- [Source material]:

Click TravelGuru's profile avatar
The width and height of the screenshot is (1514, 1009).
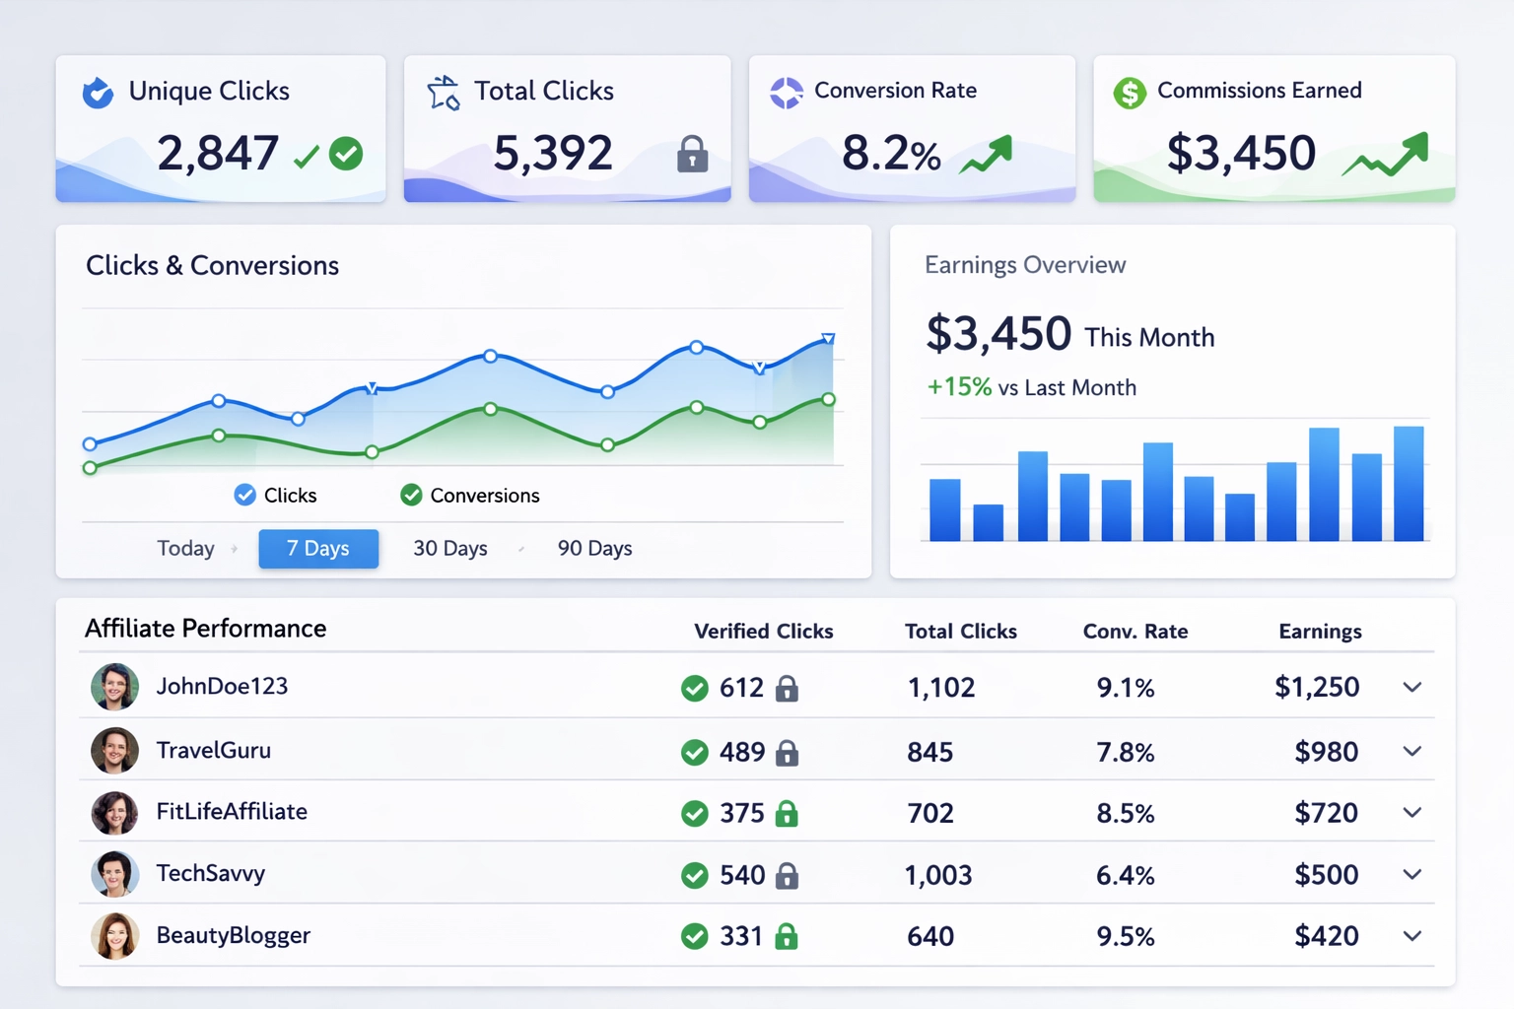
---
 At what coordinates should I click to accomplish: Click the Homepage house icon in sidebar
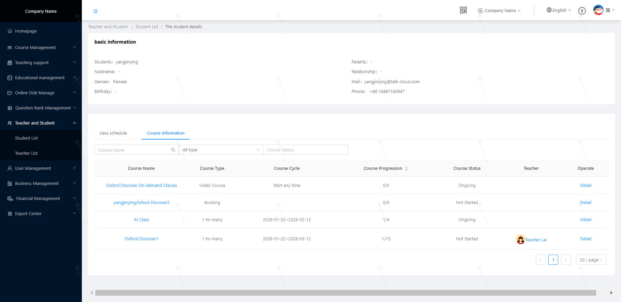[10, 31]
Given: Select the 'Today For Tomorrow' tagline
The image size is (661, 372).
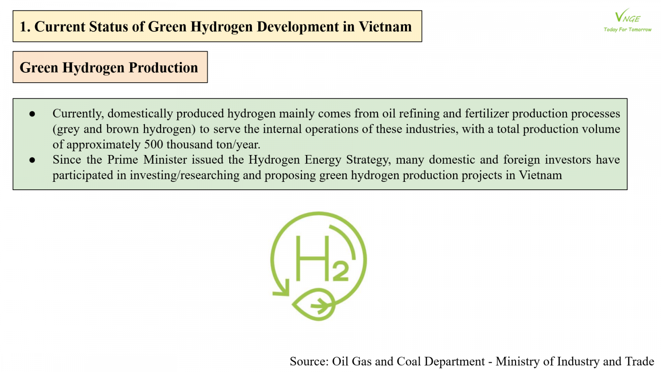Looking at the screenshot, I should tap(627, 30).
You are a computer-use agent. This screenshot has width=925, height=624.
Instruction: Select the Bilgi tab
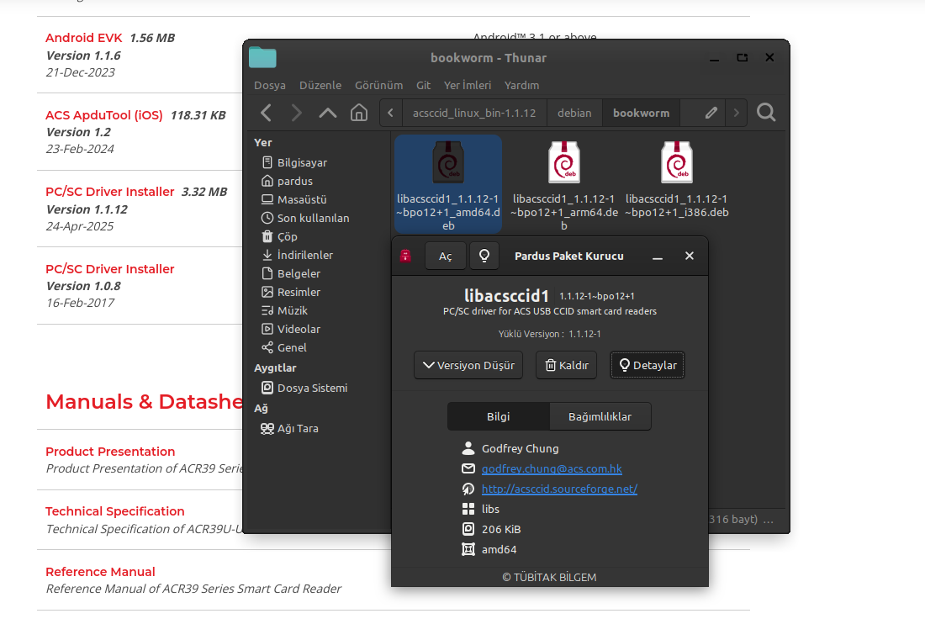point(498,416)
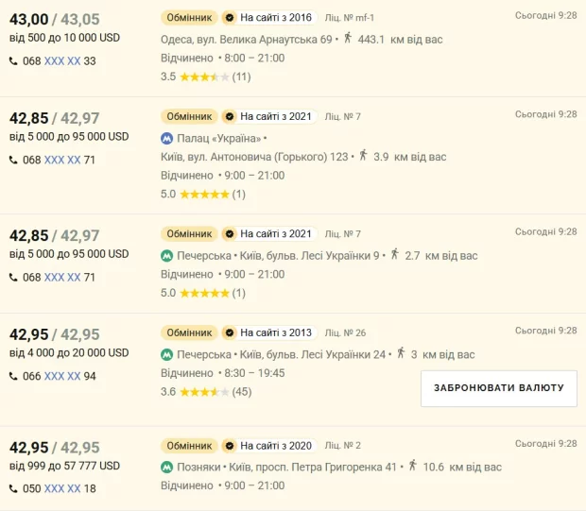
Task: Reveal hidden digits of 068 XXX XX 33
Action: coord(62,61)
* * *
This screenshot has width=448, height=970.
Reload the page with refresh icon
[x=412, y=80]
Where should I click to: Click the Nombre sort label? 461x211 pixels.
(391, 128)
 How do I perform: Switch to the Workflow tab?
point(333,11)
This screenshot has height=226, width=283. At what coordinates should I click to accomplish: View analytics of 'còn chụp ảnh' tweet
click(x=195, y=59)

- [Task objective]: From the entries above, write out only the lines starting at the line that holds "Click TravelGuru's profile avatar" and ending at the line that holds "The width and", keeping both and matching them exactly.

- [Completed task]:
Click TravelGuru's profile avatar
The width and height of the screenshot is (1514, 1009).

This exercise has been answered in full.